### Brano citato
_ _ _ _ _ _ _

Iniziamo questa serie di articoli spiegando come sincronizzare le nostre macchine, in modo che lavorino tutte allo stesso Bpm.

Sincronizzazione tramite MIDI clock

Il segnale di Clock è un messaggio di sistema MIDI facente parte dei Real Time Messages, segnali trasmessi ed eseguiti in tempo reale prima di ogni altro messaggio MIDI.
È utile per sincronizzare più macchine tra loro su uno specifico Bpm, avendo cura di identificare Master (chi trasmette) e Slave (chi riceve).
Non è possibile avere più di un Master nella stessa catena di Clock.

Master e Slave vengono definiti da noi utenti direttamente sulle macchine che andremo ad usare, non è un’impostazione standard e uno stesso recorder/sequencer/synth varrà utilizzato in Master come in Slave, dipenderà solo dall’uso che ne vorremo fare in quel preciso momento della produzione, come vedremo in seguito.

Master invia a Slave il MIDI Clock ad ogni 1/4 (quarto) del Bpm, generalmente a 24 PPQ (pulsazioni per quarto).
Ovviamente cambiando il Bpm cambierà anche il 1/4, accorciando o ampliando la distanza temporale tra le pulsazioni e facendo così capire alle macchine Slave che il tempo è stato modificato, mantenendo il tutto sincronizzato.

Se sulla carta questa soluzione sembrerebbe ottimale, nella realtà siamo invece limitati da un protocollo, quello MIDI, molto lento, soprattutto se implementato in una Daisy Chain (catena di macchine) molto vasta.
Connettere una macchina dopo l’altra tramite porta MIDI Thru/Out non è la migliore soluzione se la nostra Daisy Chain ha più di 10 apparecchiature, a causa di ritardi e perdite di dati tra una macchina e la successiva.

Per meglio strutturare il nostro sistema dobbiamo però prima capire le differenze tra i tre tipi di porte MIDI:

MIDI In: porta di ingresso
MIDI Out: porta di uscita

Entrambe queste porte fanno capo al UART (Universal Asynchronous Receiver Transmitter), un dispositivo interno ad ogni macchina MIDI che converte flussi di dati, ricevendo il MIDI in entrata e convertendolo in istruzione per la nostra macchina e viceversa trasformando una nostra istruzione di nota o controllo in un messaggio MIDI in uscita.

MIDI Thru: porta di uscita che non passa per UART, ma è invece una copia del segnale che arriva sulla porta MIDI In.

Quando colleghiamo un’apparecchiatura alla successiva tramite MIDI Thru è come se tutte venissero collegate virtualmente alla prima, e non alla loro precedente.

_ _ _ _ _ _ _

### Dati estratti
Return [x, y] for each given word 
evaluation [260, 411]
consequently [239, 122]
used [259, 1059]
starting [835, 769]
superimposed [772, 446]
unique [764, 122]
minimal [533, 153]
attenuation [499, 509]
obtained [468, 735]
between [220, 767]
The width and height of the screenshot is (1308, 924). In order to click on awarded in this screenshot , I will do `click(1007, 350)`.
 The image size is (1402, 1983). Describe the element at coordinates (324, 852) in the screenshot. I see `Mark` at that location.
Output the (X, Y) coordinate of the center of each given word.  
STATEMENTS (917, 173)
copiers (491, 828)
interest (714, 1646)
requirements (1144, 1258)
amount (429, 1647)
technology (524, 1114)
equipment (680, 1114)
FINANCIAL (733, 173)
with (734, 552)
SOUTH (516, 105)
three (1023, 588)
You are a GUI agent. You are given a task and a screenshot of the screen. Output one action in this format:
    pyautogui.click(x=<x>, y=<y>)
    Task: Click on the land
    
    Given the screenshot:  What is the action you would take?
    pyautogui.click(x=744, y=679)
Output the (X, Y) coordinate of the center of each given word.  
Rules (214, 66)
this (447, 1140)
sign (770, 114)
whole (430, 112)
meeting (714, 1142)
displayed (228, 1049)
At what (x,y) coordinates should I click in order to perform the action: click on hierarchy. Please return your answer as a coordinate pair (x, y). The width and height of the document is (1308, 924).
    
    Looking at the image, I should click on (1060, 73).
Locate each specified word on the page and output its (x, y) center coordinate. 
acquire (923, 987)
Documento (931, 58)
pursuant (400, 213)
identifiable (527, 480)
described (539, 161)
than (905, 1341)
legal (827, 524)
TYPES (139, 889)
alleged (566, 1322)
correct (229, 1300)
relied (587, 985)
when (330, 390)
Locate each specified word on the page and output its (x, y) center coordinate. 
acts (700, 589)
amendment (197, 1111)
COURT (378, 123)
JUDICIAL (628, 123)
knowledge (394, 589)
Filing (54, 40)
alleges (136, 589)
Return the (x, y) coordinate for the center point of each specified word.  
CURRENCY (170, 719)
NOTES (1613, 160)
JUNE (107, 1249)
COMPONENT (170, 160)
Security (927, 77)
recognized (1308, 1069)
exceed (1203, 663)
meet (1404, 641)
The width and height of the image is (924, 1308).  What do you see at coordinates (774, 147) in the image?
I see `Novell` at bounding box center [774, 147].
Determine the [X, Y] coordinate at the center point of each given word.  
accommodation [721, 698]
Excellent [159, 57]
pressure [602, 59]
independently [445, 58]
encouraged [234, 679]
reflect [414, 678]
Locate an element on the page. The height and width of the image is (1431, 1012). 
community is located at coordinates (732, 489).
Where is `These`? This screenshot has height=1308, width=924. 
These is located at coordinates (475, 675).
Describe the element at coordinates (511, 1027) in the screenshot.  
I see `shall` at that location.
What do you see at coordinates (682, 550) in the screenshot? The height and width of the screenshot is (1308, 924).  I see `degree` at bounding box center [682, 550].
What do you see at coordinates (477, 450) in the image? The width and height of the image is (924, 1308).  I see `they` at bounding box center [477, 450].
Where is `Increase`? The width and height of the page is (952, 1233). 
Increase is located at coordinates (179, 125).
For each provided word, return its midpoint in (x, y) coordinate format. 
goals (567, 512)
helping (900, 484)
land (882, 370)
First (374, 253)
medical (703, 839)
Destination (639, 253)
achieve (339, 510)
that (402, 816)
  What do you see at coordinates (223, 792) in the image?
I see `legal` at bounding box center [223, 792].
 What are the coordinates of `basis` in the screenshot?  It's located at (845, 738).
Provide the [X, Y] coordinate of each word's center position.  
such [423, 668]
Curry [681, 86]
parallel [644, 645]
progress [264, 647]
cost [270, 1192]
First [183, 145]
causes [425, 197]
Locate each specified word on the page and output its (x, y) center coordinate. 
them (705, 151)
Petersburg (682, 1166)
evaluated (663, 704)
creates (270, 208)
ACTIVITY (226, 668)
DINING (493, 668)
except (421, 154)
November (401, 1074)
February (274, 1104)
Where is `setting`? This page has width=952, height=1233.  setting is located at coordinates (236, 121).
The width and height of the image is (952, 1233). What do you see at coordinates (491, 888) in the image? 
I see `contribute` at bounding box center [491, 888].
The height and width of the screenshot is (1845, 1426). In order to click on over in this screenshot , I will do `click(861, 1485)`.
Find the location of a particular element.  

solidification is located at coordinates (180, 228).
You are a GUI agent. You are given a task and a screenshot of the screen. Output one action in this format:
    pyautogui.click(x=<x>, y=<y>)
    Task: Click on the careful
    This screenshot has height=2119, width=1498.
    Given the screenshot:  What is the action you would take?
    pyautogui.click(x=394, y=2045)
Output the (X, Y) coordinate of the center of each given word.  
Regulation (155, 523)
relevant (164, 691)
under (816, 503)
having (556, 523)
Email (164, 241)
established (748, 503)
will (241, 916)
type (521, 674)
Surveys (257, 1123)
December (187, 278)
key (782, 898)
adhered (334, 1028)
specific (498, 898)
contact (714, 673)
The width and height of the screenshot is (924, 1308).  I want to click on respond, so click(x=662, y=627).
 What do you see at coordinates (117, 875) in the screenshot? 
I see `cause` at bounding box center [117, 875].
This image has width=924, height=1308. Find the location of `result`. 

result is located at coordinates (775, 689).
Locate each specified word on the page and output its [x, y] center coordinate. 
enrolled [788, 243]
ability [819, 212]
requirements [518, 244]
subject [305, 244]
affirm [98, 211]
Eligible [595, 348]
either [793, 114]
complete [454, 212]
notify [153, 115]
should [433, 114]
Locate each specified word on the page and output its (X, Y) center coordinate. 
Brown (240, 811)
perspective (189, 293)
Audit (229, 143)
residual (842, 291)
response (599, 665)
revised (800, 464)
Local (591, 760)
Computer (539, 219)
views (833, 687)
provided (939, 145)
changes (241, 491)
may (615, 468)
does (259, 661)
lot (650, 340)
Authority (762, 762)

_ _ _ _ _ _ _

### Consegne
a - Risponda alle domande seguenti sul brano relativo alla sincronizzazione MIDI.
(i) Quante pulsazioni per quarto invia generalmente il Master allo Slave?
(ii) Quanti Master possono esserci al massimo nella stessa catena di Clock?
(iii) In che cosa consiste la porta MIDI Thru?
b - Fornisca il seguito del brano sulla sincronizzazione tramite MIDI clock.

### Risposte numerate
a -
(i) Generalmente 24 PPQ (pulsazioni per quarto).
(ii) Uno solo: non è possibile averne più di uno nella stessa catena.
(iii) È una porta di uscita che non passa per l'UART e fornisce una copia del segnale che arriva sulla porta MIDI In.

b -
Essendo però il Thru uno split avremo una perdita qualitativa ad ogni collegamento e per questo una Daisy Chain potrà supportare al massimo 10 macchine collegate tra loro con cavi MIDI molto corti, per minimizzare gli errori.
Ma nonostante gli errori vengano effettivamente minimizzati e i dati correttamente inviati, con una catena così lunga ci potrebbero essere dei ritardi, nell’ordine dei millisecondi, udibili nella riproduzione e dati dall’effettiva distanza fisica tra la prima e l’ultima macchina.

La soluzione ottimale sarà quindi quella di usare delle MIDI Thru Box, ossia splitter MIDI con una porta Input e diverse porte Thru (da 2 a 8), in modo da minimizzare i ritardi in riproduzione, essendo infatti tutte le macchine collegate alla prima alla stessa distanza.

In pratica, sarà importante per noi capire quale macchina diventerà il centro del nostro studio e designarla quindi a Master.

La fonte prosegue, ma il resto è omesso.